Your tax bill will be issued in August for payment in September.
The income from long-term rentals – typically over one month long – is classified as ‘Category F’ (Income from Immoveable Property).
Do I need a rental contract?
Accordion Sample DescriptionYes. A contract must be drawn up between you as the landlord and the tenant and this contract must be registered at the Tax Department. Stamp Duty is due on the rental contract at the rate of 10.8% of one month’s income. Every time there is a change in the contract, stamp duty must be paid again. If appropriate, automatic renewals should be included in the original contract to avoid repeated stamp duty payments.

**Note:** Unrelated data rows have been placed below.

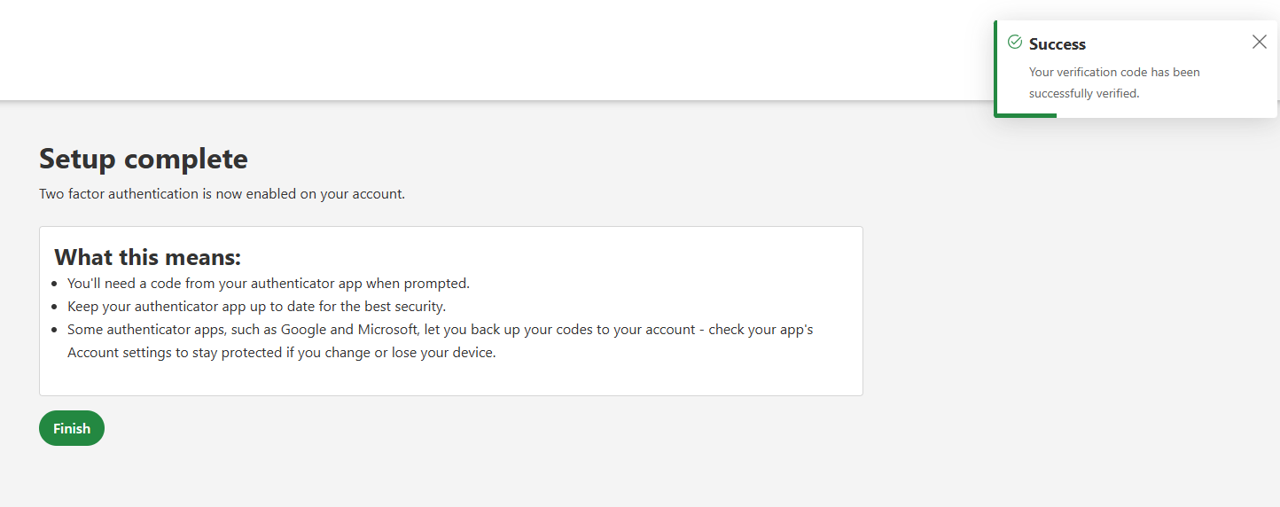
Task: Click the 'successfully verified.' line in the notification
Action: [x=1084, y=93]
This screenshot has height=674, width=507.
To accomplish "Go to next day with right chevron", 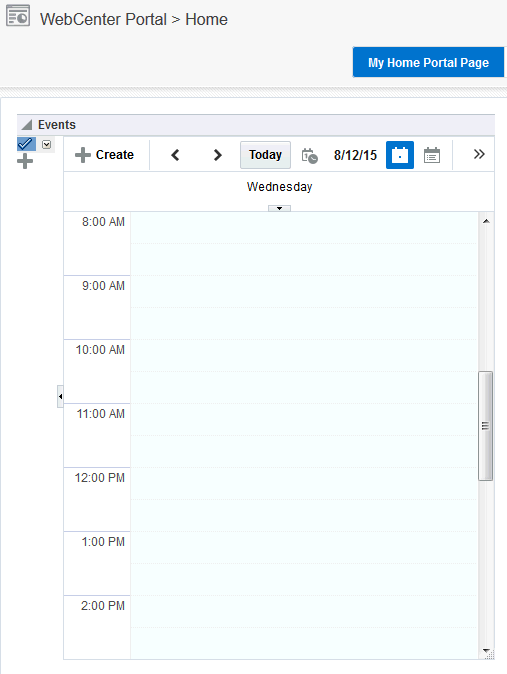I will click(x=218, y=155).
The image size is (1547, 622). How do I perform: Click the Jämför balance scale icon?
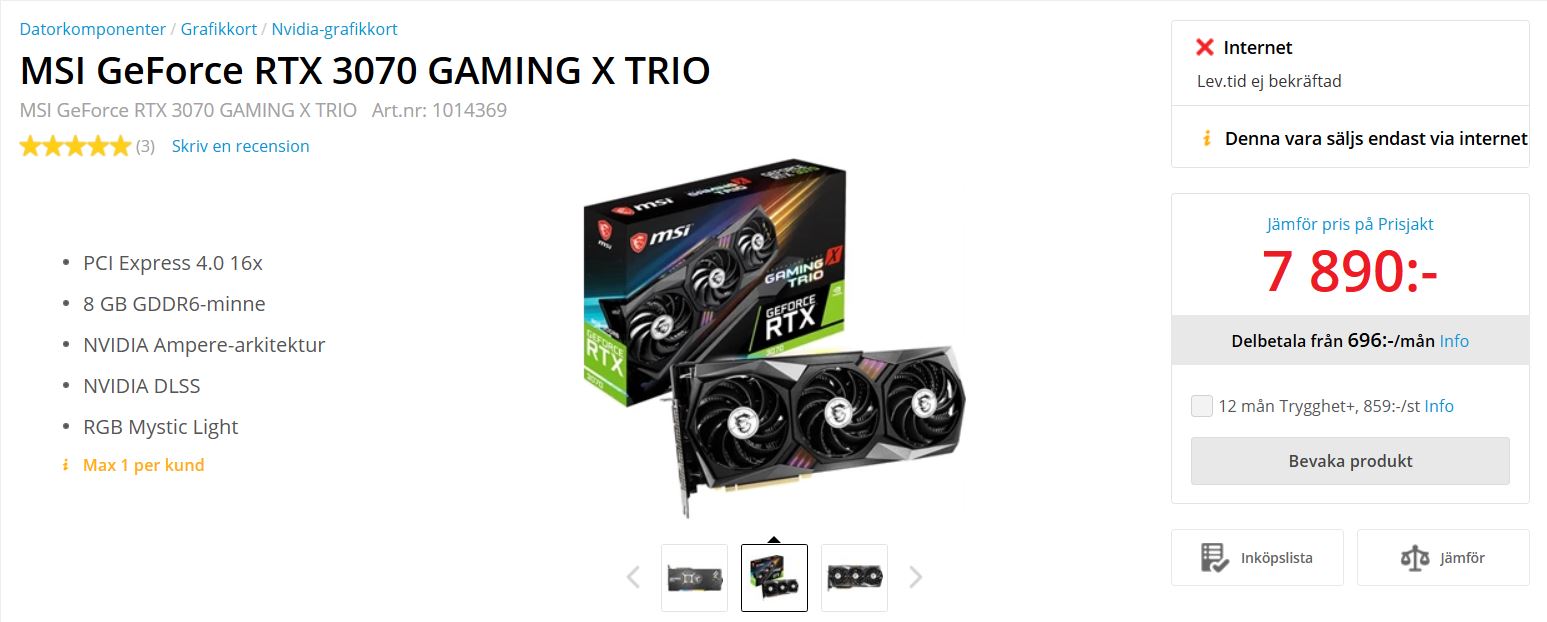(1415, 558)
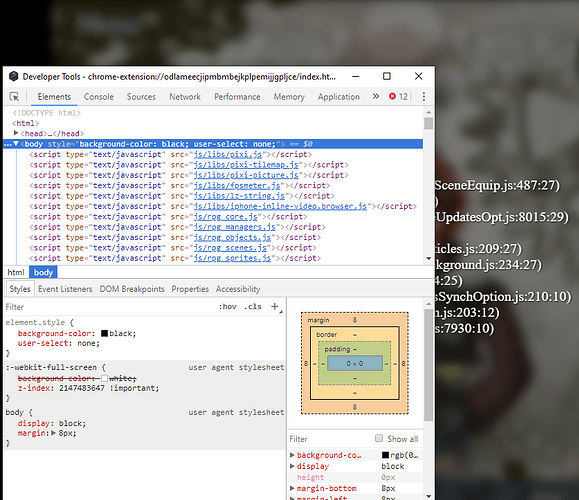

Do I have to issue a rental invoice/reciept?
Yes. An invoice/receipt must be issued under your name for each rent received and submitted via the Tax Department online site.
Do I have to declare the rental income in Portugal?
Yes, the rental income must be declared in Portugal via the annual IRS tax return submitted by the property owner, whether the income is received in Portugal or outside of Portugal.
How much tax will I pay?
A non-resident of Portugal will pay tax at a rate of 28% on the profit after the deduction of the following expenses from the total rental income received:
- Structural maintenance and repairs
- House Insurance
- Condominium fees
- Property taxes – Imposto Municipal Sobre Imóveis (IMI) and Adicional Imposto Municipal Sobre Imóveis (AIMI)
- Villa management fees
- Utilities – provided these are the responsibility of the landlord to pay.
All eligible expenses must be substantiated by an invoice that includes the individual’s name, fiscal number and the rented property’s address otherwise they will be rejected by the Tax Department. Always request proper VAT invoices (Fatura) with these details on them. Residents of Portugal may also deduct the above expenses but may elect to be assessed autonomously at a flat 28% or aggregate this income with their worldwide income and be taxed at progressive rates for the IRS personal income tax on a scale from 14% to 48%.
Long term rental: 28% income tax, but for long term contracts it can be reduced as follows:
Between 2 and 5 years: the applicable tax rate is 26%. For each contract renewal for the same period, a 2% tax reduction is applied, with a maximum limit of 14%;
Between 5 and 10 years: the applicable tax rate is 23%. For each contract renewal for the same period, a rate reduction of 5% applies, with a maximum limit of 14%;
Between 10 and 20 years: a rate of 14% is applicable;
Over 20 years: a 10% rate is applicable.
Is it a legal requirement to make a report for everyone who stays in my property to the Borders and Immigration Agency (SEF)?
Yes. The passport details and the names and addresses of tenants should be submitted to the Serviço de Estrangeiros e Fronteiras (SEF) via its online registration portal.
CORPORATE-OWNED PROPERTY RENTALS
Can I rent out my property if it is held in the name of a company?
Yes. For short term rentals, a leasing contract must be drawn up between the company and the individual operating the rental business, who must then comply with the regulations and obligations for the declaration of Category B income.
For long term rentals, there must be contract drawn up between the company and the tenant and this contract must be registered at the Tax Department, as detailed above for long-term rentals.
Does the company have to submit a tax return to declare the rental income?
Yes. The company must submit a tax return for corporate tax – Imposto sobre o Rendimento das Pessoas Colectivas (IRC) – each year by the end of May to declare the previous year’s rental income.
The tax rate is 25% on the profit after deduction of eligible expenses for:
- Structural maintenance and repairs
- Condominium fees if property is in a complex or resort
- Property taxes – IMI and AIMI
- Villa management fees
All eligible expenses must be substantiated by an invoice that includes the company’s name, fiscal number and the rented property’s address or they may be rejected by the Tax Department. Always request proper VAT invoices (Fatura) with these details on them.